Flujo

“El carbón en negro, pero alumbra” Mario cabrera.


Al principio todo era oscuridad. Estaba preso, inmóvil, con miedo. No sabía que era, por que estaba ahí, ni que podía hacer para salir.
La espera se le hacía eterna. No se veían salidas… Algunas veces sentía que todo a su alrededor se movía y algunas veces oía ruidos. Algunas veces le gustaba, algunas veces era horrible, le dolía, se agitaba.

No sabía cuanto tiempo llevaba ahí ¿sabía que era el tempo? ¿Porqué tenía que ser consciente de su opresión?

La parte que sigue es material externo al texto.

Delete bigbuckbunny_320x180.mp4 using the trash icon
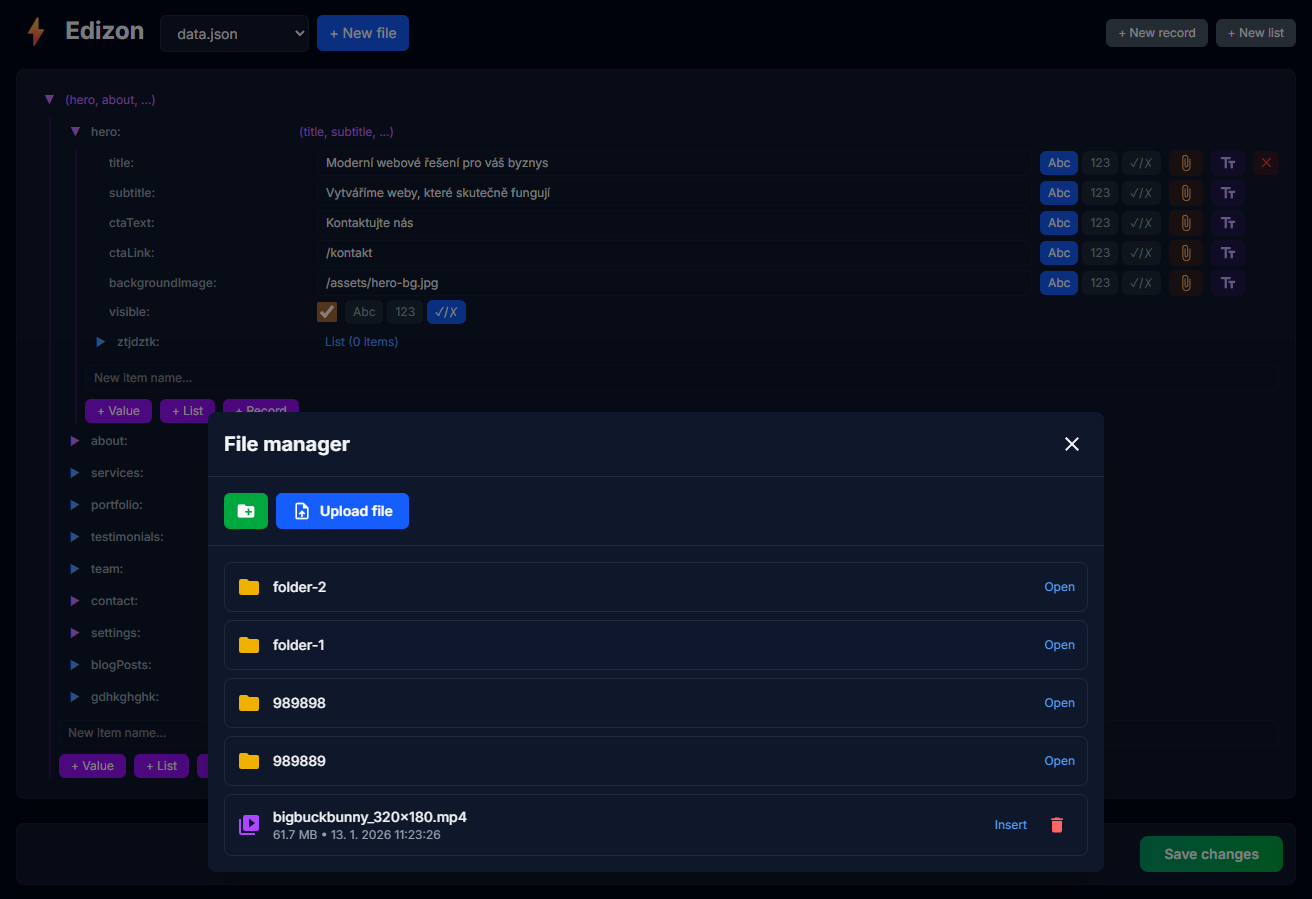Viewport: 1312px width, 899px height. [x=1057, y=824]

Un día los movimientos comenzaron a ser mas fuertes, mas violentos y seguidos. El ruido, también, era mas fuerte. Algunas cosas que pasaron con el movimiento y el ruido fueron dulces, le gustaron, otras definitivamente no.

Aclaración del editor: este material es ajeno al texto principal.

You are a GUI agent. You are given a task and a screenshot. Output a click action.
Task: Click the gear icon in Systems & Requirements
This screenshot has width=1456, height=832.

Los ruidos y movimientos seguían en aumento… Hasta que en un momento… ¡¡Quedo enceguecido!! poco a poco se fue acostumbrando a ese brillo, poco a poco fue viendo todo lo que tenía a su alrededor.

Estaba embutido en la piedra, y no sabía lo que era, pero ya no había oscuridad. Aun estaba inmóvil, y todo se movía menos él, ¡¡Pero veía!!

En un momento sintió un dolor terrible, y cayó. Vio hacía arriba y comprendía que siempre fue parte de la roca. Carbón lo llamaron.

Se sintió solo. Tenía Compañeros, pero no podían hablar, ni moverse, solo dejar que la vida pasara.

Lo envolvieron, encerraron y mandaron de viaje. Nuevamente no sabía que pasaba… ¿Para que sacarlo si luego lo iban a encerrar de nuevo? Volvió a estar en la oscuridad y la paralización.

En un momento se sintió movido, nuevamente. Ya no le gustaba. No sabía por que tenía que pasar por todo eso.

Lo sacaron a la luz y sintió calor, mucho calor, como no había sentido nunca. Y escuchó voces. Voces en formas que jamas había escuchado… Si hubiese podido moverse habría temblado completo por la emoción. Parecían voces de alegría, voces que hablan y cantabas de tiempos de oscuridad y de como habían sido parte de la roca, voces que cantaban y gritaban de felicidad, voces que lo llamaban. Pero él sabía que eso era imposible.

En un momento sintió un gran salto que lo empujaba a un cuarto de luz y calor.

¡¡Que emoción!! en esa caldera, que no tenía idea lo que era fue feliz… podía danzar, girar, saltar, y gritar de felicidad. Podía comunicarse con sus hermanos y quererse mientras daba calor y luz. ¡¡Ellos y ellas le hablaban y eso le llenaba de felicidad y el podía responderles!! Comprendió que lo que tenía para dar era hermoso y que esa espera le servía para comprender la felicidad que sentía en ese momento. Poco a poco se fue haciendo energía mientras la felicidad lo embargaba y consumía… Aun hoy se le puede sentir en el aire por donde viaja libremente lleno de felicidad y de amor.